Each man was limited to half a pint of water a day and half a pint a night. But the Lascars began drinking salt water, which made them go mad and fight each other. Soon, men began dying. Then, on the eighth day, water ran out. There was no sign of land and little chance of rescue: no one knew their fate or whereabouts. Men become delirious and ‘had barely enough hope and heart to carry on,’ according to Ayres. A couple of rain showers gave some relief from the thirst that burned their throats, but in the cold air, their hands and fingers became swollen with frostbite, making it impossible to grip the oars.

Over the next few days, their strength and spirit ebbed away. But Ayres, determined, fit and strong, was resolved to save the lives of the remaining men. He sailed the little boat through towering waves and fierce gales, snatching little sleep as only he, the Gairsoppa’s radio officer, 18-year-old Robert Hampshire, and a gunner named Norman Thomas, 20, from Chatham, Kent, had the strength left to man the rudder. Then, 13 days after the sinking, with only seven men surviving, many barely clinging to life, one man croaked out the word they all longed to hear: ‘Land’. At first the others thought it was just a cloud, but then they made out a lighthouse. It was the Lizard lighthouse on the southernmost tip of Cornwall, 300 miles from where the Gairsoppa had sunk. Ayres began sailing towards a rocky cove. Just as they were nearing its entrance, a huge wave smashed onto the small boat, capsizing it. In their weakened state, all but three of the men drowned — so near yet so far from safety.

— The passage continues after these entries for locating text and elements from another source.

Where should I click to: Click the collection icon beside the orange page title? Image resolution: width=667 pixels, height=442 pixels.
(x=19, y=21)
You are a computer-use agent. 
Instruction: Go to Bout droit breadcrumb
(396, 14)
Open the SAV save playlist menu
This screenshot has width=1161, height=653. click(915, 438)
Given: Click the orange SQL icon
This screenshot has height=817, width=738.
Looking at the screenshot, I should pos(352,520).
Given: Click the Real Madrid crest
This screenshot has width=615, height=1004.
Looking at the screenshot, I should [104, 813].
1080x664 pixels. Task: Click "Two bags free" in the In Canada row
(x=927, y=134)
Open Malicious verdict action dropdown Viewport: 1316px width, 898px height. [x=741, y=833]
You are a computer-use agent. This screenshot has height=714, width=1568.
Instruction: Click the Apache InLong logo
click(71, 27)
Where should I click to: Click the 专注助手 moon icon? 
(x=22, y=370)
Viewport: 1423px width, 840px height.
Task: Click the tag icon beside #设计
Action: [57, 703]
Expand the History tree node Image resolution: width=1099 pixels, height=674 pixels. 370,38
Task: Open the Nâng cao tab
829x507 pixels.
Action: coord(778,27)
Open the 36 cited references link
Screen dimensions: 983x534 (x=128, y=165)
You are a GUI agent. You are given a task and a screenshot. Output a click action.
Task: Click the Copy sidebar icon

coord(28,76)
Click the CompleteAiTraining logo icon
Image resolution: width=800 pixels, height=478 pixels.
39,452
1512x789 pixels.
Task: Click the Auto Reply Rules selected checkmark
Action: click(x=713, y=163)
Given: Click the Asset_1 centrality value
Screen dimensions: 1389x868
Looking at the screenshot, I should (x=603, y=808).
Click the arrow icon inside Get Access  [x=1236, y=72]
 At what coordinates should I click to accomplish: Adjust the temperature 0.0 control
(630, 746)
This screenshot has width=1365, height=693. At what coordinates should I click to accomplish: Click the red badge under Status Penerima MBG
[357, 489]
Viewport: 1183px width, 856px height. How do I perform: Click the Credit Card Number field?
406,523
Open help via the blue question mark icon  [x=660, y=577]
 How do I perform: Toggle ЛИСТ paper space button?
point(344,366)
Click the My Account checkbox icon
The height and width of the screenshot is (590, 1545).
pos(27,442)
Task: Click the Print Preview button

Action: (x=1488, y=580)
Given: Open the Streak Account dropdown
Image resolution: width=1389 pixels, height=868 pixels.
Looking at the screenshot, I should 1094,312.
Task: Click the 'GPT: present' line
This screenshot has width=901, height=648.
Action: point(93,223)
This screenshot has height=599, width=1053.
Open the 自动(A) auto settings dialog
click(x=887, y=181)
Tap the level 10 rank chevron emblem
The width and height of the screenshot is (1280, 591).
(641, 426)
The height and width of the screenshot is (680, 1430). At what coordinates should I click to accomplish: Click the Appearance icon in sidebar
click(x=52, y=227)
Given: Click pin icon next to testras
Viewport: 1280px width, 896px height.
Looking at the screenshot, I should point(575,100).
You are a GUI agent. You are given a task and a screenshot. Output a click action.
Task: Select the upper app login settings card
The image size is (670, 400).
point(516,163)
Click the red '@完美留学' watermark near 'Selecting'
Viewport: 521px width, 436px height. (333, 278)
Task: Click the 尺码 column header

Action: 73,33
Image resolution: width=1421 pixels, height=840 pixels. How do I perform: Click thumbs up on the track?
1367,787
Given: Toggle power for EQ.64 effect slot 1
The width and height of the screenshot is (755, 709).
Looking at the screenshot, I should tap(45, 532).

Another wave righted the boat and Ayres managed to drag himself, Hampshire and Thomas on board, only for another breaker to capsize them again. They clung to the keel, but as more waves crashed violently over them they lost their grip. Hampshire was washed to his death, but Ayres and Thomas made it onto nearby rocks. Then another icy wave knocked Thomas backwards, drowning him just yards from safety. Exhausted and alone, Ayres felt ‘the fight for life was not worthwhile’. Then, as he surrendered himself to his fate, he heard voices urging him not to give up.

Three young girls, Betty Driver, Olive Martin and her sister, evacuees from Tottenham in London, had been walking along the cliffs when they spotted the boat flip over in the stormy seas below. One ran across the fields to fetch help from a nearby farm. The other two raced down to the beach and shouted to the men, begging them to keep swimming. Eventually, the first girl returned with a coastguard named Brian Richards, who threw Ayres a rope and pulled him ashore. The bodies of Hampshire, Thomas and two Lascars were recovered and buried in a nearby cemetery. It later transpired that the place where Ayres had come ashore, at Caerthillian Cove, was just a few miles from his home.

He was awarded an MBE in recognition of his heroic efforts to keep fellow survivors alive, as well as a War Medal for bravery at sea. Ayres returned to sea just nine months later, and spoke little about it after the war, during his years in the Royal Naval Reserve. He died in 1992. But the citation on his MBE will forever celebrate the extraordinary efforts of this brave man: ‘It was only the cruelty of the sea that robbed him of the fruits of his labour.